#### [Task set]
1 – In the extract on developments since December 31, 2002, what was the approximate total purchase price of the two completed property acquisitions?
2 – Write the next part of the extract on developments since December 31, 2002, picking up right after its final sentence.

#### [Extract provided]
Developments Since December 31, 2002

    We entered into additional hedge agreements.

        On January 17, 2003, we entered into four agreements to hedge additional natural gas volumes on a portion of our expected production for 2004. On January 29, 2003 and February 5, 2003, we entered into two agreements to hedge additional oil volumes on a portion of our expected production for 2004. The counterparties to these agreements were BNP Paribas and Bank One, financial lending institutions and members of our U.S. and Canadian bank groups. For more information concerning the additional hedging contracts, please review "Item 7A.—Quantitative and Qualitative Disclosures about Market Risk".

    We have made additional acquisitions and dispositions of properties.

        Since December 31, 2002, we have completed two oil and natural gas property acquisitions, one in Canada and one in the United States. Estimated total proved reserves net to our interest from these acquisitions included approximately 196,000 Bbls of oil and NGLs, and 3.7 Bcf of natural gas from 14 gross (5.8 net) wells. Net daily production from these properties is approximately 38 Bbls of oil and NGLs, and 742 Mcf of natural gas. The total purchase price for the acquisitions was approximately $5.5 million funded with borrowings under our Canadian credit agreement and from surplus cash.

5


        We also have two additional oil and natural gas property acquisitions pending in Canada that we expect to close in April 2003. As of April 1, 2003, estimated total proved reserves net to our interest from these acquisitions is expected to be approximately 139,000 Bbls of oil and NGLs, and 2.8 Bcf of natural gas. Net daily production in January 2003 from these properties was approximately 45 Bbls of oil and NGLs, and 630 Mcf of natural gas. The total purchase price for the acquisitions is approximately $4.1 million, which we expect to fund with borrowings under our Canadian credit agreement and from surplus cash.

        During January 2003, we sold two oil and natural gas properties in the United States. As of January 1, 2003, estimated total proved reserves net to our interest from these properties included approximately 391,000 Bbls of oil and NGLs, and 108,000 Mcf of natural gas from 8 gross (4.6 net) wells. Net daily production in December 2002 from these properties was approximately 256 Bbls of oil and NGLs, and 92 Mcf of natural gas. The total sales proceeds we received were approximately $1.9 million.

#### [Data excerpt]
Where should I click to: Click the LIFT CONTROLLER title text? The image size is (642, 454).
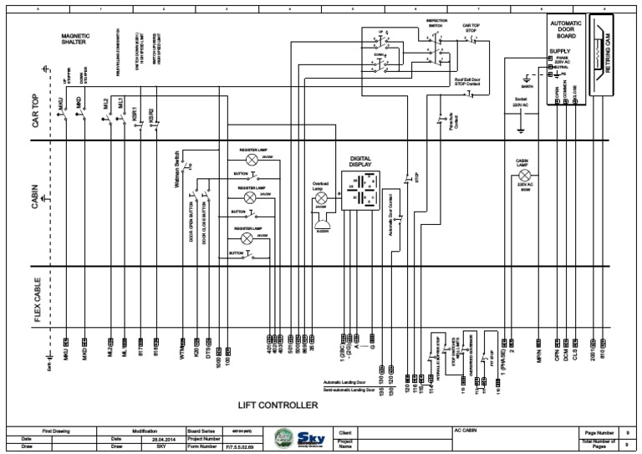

#### [Expected results]
1 – Approximately $5.5 million.

2 –
        We also have two oil and natural gas property dispositions pending in the United States, subject to normal closing conditions. As of January 1, 2003, estimated total proved reserves net to our interest from these properties included approximately 174,000 Bbls of oil and NGLs, and 84,000 Mcf of natural gas. Net daily production in December 2002 from these properties was approximately 50 Bbls of oil and NGLs, and 22 Mcf of natural gas. The total sales proceeds we expect to receive from the sale of these properties are approximately $1.1 million.

Investment Considerations and Risk Factors

        The risk factors noted in this section and other factors noted throughout this annual report, including those risks identified in "Item 7.—Management's Discussion and Analysis of Financial Condition and Results of Operations," describe examples of risks, uncertainties and events that may cause our actual results to differ materially from those contained in any forward-looking statement. If one or more of these risks or uncertainties materialize, or if underlying assumptions prove incorrect, actual outcomes may vary materially from those included in this annual report.

    Our revenue depends on oil and natural gas prices, which fluctuate.

        Our future financial condition, access to capital, cash flow and results of operations depend upon the prices we receive for our oil and natural gas. Historically, oil and natural gas prices have been volatile and are subject to fluctuations in response to changes in supply and demand, market uncertainty and a variety of additional factors that are also beyond our control. In addition, natural gas prices in Canada and for production from the DJ Basin in Colorado have been and may continue to be subject to lower market prices primarily due to higher transportation costs and capacity restraints. Factors that affect the prices we receive for our oil and natural gas include:

    the level of domestic production;

    the availability of imported oil and natural gas;

    actions taken by foreign oil and natural gas producing nations;

    the cost and availability of transportation systems with adequate capacity;

    the cost and availability of other competitive fuels;

    fluctuating and seasonal demand for oil and natural gas;

    conservation and the extent of governmental regulation of production;

    weather;

6


    foreign and domestic government relations; and

    overall economic conditions.

        Our ability to maintain or increase our borrowing capacity, to repay current or future indebtedness and to obtain additional capital on attractive terms depends substantially upon oil and natural gas prices.

    Hedging our production may cause us to forego additional future profits.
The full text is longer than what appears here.